Habs keep on comin'

AL STRACHAN -- Toronto Sun

, Last Updated: 12:03 PM ET

 Tomorrow is a monster sports day in Boston.

 The Red Sox are playing the New York Yankees. The Boston Marathon will be run.

  And in the evening, thanks to the Montreal Canadiens, the Bruins will be playing Game 7 in their Eastern Conference quarter-final against the Habs.

 Last night's Game 6 in Montreal was everything it was expected to be -- hard-fought, exciting and in doubt right until the final seconds.

 But eventually, the Canadiens defeated the Bruins 5-2, the margin of victory inflated by two empty-net goals in the final 41 seconds. Until then, it was a nail-biter all the way.

 It was the Canadiens' lesser lights who led the way with Darren Langdon getting their first goal and Yanic Perreault the winner. Both skated with the "Black Aces" on Friday.

 In between, captain Saku Koivu scored the goal that put the Canadiens in front to stay.

 And the rest of the time, everyone chipped in with a solid effort. As coach Claude Julien likes to say, "There were no passengers."

 After Perreault's goal, the Canadiens squandered a host of chances and when Sergei Samsonov, by far the best Bruin on the ice, scored his second of the night early in the third period, it was beginning to look as if the Canadiens might regret their profligacy.

 But they held on, and as far as Koivu was concerned, Boston goalie Andrew Raycroft had a lot to do with preventing the Canadiens from extending their margin.

 "He made some good saves," Koivu said. "We just had to keep working and hope that it would go in. You've got to give credit to that goalie. He has been battling and he made some good saves."

 There wasn't much to report from the Boston side. They broke all land-speed records -- not to mention all the league rules regarding media availability -- to get out of the building in a hurry. Had they showed such enthusiasm throughout the game, they would have been easy victors.

 The media horde sprinting after the departing Bruins caught up with Nick Boynton who said, "It's a one-game series now. I thought we were the better team (last night), but a couple of rebounds hurt us."

 The mood was much lighter in the Montreal room, especially in the area where Langdon sits. The likable Newfoundlander hadn't scored since 2001, and the goal had to stand up to a video review because of the possibility that he might have kicked it in.

 "I guess the refs said, 'Jeez. That was Langer that scored. We'd better check that one.' " Langdon said.

 Langdon said there would be a celebration in the bar he owns in Newfoundland.

 "I know in my little bar, we give a free round for the house when I score," he said. "That doesn't cost too much."

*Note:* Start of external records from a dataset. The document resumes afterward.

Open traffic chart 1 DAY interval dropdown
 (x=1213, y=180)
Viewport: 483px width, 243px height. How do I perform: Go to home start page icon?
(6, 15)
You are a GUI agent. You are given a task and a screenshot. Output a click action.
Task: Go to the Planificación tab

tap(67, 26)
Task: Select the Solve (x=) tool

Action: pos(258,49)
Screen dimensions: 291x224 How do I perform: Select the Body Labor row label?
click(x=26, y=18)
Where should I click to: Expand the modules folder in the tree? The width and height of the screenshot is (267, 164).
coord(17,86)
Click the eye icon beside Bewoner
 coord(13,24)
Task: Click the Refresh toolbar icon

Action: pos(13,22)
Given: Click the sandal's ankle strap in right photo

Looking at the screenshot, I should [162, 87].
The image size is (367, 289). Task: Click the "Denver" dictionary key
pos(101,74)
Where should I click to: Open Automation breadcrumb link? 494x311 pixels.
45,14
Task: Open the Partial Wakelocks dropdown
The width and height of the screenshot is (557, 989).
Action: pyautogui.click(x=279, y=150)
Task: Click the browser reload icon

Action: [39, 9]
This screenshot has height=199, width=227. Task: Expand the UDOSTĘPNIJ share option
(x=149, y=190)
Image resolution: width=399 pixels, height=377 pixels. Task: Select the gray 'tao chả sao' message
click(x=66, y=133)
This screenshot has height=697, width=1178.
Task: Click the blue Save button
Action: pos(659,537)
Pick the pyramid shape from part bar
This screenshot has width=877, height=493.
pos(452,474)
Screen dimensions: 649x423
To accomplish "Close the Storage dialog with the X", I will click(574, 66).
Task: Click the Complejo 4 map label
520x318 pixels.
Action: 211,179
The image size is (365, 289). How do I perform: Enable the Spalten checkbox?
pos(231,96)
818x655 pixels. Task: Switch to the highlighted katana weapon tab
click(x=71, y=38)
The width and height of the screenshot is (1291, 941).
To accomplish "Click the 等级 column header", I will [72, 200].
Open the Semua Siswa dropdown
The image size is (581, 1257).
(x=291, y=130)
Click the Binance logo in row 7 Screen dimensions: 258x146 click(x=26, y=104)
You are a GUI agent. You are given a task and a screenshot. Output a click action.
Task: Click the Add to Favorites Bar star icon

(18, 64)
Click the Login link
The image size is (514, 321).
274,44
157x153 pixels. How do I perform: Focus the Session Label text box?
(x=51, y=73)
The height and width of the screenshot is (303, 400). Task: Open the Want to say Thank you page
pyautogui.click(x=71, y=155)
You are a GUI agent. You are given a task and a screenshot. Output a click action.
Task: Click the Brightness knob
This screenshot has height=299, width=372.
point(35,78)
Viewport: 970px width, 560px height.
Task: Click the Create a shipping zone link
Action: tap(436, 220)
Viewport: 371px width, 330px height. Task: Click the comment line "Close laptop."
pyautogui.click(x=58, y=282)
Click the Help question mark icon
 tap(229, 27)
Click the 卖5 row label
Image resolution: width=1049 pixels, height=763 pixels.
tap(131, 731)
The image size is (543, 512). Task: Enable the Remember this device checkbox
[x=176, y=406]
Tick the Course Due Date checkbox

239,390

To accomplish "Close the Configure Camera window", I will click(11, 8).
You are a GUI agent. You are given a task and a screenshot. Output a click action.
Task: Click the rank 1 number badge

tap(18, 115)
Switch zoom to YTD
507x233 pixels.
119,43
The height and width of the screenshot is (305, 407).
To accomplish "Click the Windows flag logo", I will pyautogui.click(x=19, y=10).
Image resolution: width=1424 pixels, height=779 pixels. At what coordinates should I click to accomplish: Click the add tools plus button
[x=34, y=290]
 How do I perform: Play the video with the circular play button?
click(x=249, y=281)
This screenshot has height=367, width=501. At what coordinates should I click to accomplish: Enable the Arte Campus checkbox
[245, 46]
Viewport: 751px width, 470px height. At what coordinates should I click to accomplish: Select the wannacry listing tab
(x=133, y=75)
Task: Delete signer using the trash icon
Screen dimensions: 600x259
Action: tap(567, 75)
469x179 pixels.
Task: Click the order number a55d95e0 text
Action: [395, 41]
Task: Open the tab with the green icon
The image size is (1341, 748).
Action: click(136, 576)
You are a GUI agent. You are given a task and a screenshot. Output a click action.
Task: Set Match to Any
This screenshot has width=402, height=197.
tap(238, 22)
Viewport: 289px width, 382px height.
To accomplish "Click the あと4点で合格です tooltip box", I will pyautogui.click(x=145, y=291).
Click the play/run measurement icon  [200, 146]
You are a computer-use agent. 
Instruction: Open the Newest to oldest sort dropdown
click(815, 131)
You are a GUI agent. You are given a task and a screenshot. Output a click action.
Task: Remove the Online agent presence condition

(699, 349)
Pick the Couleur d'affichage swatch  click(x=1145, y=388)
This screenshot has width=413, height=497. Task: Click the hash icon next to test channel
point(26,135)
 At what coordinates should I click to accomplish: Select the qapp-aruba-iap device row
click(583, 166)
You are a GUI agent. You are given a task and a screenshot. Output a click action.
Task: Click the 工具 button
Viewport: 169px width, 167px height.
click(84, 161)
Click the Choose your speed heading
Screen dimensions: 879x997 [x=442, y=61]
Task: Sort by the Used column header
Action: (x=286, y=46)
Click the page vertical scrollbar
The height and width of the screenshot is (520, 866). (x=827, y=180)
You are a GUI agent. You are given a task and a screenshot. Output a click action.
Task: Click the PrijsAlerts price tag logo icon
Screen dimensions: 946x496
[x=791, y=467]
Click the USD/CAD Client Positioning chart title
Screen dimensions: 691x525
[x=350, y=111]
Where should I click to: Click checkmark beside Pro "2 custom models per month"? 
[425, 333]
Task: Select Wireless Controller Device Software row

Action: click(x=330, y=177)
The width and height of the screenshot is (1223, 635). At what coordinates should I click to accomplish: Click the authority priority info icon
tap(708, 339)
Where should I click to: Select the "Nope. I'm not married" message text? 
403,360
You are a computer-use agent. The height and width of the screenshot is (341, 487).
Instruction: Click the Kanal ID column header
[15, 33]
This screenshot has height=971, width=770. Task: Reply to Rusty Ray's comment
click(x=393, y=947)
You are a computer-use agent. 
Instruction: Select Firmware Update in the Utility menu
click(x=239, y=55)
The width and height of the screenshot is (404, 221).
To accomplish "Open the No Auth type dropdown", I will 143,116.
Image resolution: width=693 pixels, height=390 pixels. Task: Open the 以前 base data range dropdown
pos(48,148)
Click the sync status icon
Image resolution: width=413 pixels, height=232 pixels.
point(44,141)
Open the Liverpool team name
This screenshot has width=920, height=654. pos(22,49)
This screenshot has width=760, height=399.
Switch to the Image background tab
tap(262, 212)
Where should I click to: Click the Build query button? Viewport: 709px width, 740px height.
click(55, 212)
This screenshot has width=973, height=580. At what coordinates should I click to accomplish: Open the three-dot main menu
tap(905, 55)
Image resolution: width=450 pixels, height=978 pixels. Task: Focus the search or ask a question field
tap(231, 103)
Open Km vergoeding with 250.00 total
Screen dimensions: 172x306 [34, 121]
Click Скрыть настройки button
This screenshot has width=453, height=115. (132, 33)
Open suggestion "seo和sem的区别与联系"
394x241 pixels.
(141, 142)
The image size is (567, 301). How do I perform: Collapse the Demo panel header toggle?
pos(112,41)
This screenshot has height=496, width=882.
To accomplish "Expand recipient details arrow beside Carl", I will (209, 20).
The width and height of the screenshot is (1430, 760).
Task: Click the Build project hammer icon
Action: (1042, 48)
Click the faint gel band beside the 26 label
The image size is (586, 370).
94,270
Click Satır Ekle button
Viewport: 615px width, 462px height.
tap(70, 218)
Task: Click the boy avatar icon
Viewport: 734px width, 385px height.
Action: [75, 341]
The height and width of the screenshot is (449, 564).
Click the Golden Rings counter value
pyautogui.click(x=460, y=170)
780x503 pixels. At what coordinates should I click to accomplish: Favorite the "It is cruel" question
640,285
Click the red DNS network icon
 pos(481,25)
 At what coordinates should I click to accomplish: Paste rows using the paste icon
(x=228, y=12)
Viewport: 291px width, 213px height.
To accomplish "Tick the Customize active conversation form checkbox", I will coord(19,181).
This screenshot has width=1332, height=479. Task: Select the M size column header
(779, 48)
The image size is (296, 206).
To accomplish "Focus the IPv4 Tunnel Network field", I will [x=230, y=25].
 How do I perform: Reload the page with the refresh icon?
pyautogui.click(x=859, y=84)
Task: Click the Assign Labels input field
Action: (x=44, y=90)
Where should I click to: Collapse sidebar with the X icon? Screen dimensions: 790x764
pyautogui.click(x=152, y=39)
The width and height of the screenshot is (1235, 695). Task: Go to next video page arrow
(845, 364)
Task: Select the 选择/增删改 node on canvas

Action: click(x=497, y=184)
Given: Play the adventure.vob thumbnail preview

 The Bruins opened the scoring when Patrice Bergeron won a faceoff and slid the puck to Samsonov who snapped a shot that hit Jose Theodore's pads but went between his legs. It fell into the crease and rolled slowly towards the line. The crowd screamed, but Theodore couldn't recover in time.

 But Langdon tied it, and early in the second period, Andrei Markov laid a pass out front to Koivu. Although Koivu didn't get all of it, he got enough to slide it between Raycroft's legs to put the Canadiens in front.

 The Canadiens continued to apply the pressure and Perreault blistered a shot into the upper corner to push the score to 3-1.

 However, early in the third, Samsonov went around Patrice Brisebois and beat Theodore with a lovely shot.

 But that was as close as the Bruins could come. Alex Kovalev and Jan Bulis scored into an empty net, and Dave Loggins is going to get his wish. We're coming to Boston in the springtime.